Diversos países adotam diferentes sistemas de cotas para incluir as populações vulneráveis e excluídas na educação, no serviço público e em sistemas políticos. Veja alguns países que compõem a lista:

  • África do Sul;
  • Austrália – promove cotas para aborígenes;
  • Canadá – promove cotas para os inuítes (esquimós);
  • Colômbia – cotas para negros e indígenas nas universidades;
  • Índia – cotas para inserção das pessoas excluídas pelo antigo sistema de castas indiano;
  • Nova Zelândia;
  • Estados Unidos – com o fim da segregação oficial e a explosão dos movimentos pelos direitos da população negra, o presidente John Kennedy instaurou um sistema de cotas para crianças negras acessarem escolas públicas que geralmente eram frequentadas por crianças brancas. Também houve um processo de instalação de cotas em algumas universidades. Algumas críticas apontam que tais ações afirmativas beneficiaram apenas as famílias negras de classe média. A Universidade de Harvard e a Universidade Columbia foram as primeiras a adotar sistemas de cotas para negros em 1969.

Argumentos favoráveis e argumentos contrários às cotas raciais

O debate sobre as cotas raciais intensificou-se no Brasil após a sanção da lei de cotas. De um lado, movimentos sociais, ONGs, intelectuais e juristas defendem a necessidade das cotas sociais e raciais para solucionar os problemas de desigualdade no país. O que esses setores da sociedade defendem é que a exclusão social e o racismo nos levam a uma necessidade de implantar medidas que promovam a igualdade, reconhecendo que primeiro é preciso se ter um sistema de equidade, ou seja, diante das dificuldades enfrentadas por camadas excluídas, é preciso criar ações afirmativas que efetivamente incluam essas pessoas na sociedade, após anos de exclusão resultada da escravização e do racismo estrutural.

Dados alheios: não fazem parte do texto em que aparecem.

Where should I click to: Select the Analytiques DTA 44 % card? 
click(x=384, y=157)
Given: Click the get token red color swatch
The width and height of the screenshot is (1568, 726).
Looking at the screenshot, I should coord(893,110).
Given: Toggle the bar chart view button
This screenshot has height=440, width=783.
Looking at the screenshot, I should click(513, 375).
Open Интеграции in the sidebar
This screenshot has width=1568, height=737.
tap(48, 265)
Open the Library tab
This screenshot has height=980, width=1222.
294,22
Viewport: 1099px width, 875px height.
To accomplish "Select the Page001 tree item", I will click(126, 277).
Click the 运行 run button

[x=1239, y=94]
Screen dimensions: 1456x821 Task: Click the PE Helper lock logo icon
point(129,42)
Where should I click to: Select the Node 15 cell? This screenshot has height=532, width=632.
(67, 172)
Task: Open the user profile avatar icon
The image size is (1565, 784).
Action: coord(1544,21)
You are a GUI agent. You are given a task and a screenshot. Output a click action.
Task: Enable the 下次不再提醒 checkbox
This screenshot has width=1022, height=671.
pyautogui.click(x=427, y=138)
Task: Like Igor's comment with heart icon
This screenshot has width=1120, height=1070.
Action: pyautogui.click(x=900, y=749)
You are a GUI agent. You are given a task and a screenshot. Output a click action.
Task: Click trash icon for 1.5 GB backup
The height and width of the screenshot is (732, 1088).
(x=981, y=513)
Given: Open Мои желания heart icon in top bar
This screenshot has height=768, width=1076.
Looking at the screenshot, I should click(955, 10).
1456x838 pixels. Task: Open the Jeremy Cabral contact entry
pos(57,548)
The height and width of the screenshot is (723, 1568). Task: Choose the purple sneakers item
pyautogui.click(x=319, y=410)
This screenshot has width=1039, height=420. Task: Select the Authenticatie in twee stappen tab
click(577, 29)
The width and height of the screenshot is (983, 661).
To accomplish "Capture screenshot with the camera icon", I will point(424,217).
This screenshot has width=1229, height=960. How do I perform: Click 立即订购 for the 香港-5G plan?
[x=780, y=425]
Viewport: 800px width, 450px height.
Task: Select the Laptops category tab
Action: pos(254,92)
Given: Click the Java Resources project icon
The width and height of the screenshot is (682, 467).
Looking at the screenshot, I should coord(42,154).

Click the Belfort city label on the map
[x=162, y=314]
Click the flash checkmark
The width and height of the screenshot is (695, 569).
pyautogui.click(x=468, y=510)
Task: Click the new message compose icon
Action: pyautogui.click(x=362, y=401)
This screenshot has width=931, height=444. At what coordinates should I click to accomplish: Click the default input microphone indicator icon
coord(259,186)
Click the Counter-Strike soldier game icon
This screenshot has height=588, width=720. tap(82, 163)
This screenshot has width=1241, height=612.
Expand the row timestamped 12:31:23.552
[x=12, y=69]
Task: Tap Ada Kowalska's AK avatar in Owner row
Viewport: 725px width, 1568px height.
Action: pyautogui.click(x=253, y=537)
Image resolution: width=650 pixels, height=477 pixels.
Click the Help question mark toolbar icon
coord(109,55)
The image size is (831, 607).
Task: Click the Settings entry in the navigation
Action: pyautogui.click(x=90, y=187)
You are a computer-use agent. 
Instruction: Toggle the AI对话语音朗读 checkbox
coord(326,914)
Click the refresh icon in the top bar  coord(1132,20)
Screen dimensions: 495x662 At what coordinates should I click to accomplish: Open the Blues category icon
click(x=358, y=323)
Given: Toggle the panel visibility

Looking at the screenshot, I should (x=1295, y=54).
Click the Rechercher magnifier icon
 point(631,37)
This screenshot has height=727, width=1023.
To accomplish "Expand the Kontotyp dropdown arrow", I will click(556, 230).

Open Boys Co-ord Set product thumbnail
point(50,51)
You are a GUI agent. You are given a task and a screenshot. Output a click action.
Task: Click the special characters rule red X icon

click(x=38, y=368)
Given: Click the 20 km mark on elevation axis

Veja os argumentos pró e contra as políticas de ações afirmativas:

  • O critério racial adotado não existe biologicamente, visto que todos os seres humanos têm genótipos iguais, independentes da cor da pele. Como contra-argumento, defensores das cotas afirmam que o fenótipo das pessoas negras coloca-as na condição de exclusão por conta do etnocentrismo histórico.
  • As cotas raciais criam uma distinção que subjuga a capacidade das pessoas negras. Como contra-argumento, os defensores das cotas afirmam que, em um primeiro momento, é necessário esse tratamento desigual para que se inicie um processo de inclusão das populações vulneráveis, que, por questões sociais, não têm acesso a muitos espaços e serviços públicos.
  • As cotas ferem o princípio da meritocracia, colocando alguém com uma pontuação menor em vantagem em relação a alguém com uma pontuação maior. Como contra-argumento favorável às cotas, dizem que é impossível estabelecer um sistema meritocrático justo em um lugar onde não há igualdade de oportunidades.
  • Não se deveria pensar em cota, mas em melhorar o sistema de educação básica público, dando a todos as mesmas chances de ingressar na universidade. Como contra-argumento, os favoráveis às cotas dizem que as ações afirmativas são uma primeira resolução do problema, que deve estar acompanhada de investimentos na educação básica pública, para que, futuramente, com uma educação básica de qualidade e pessoas negras inseridas no ensino superior, as cotas não sejam mais necessárias.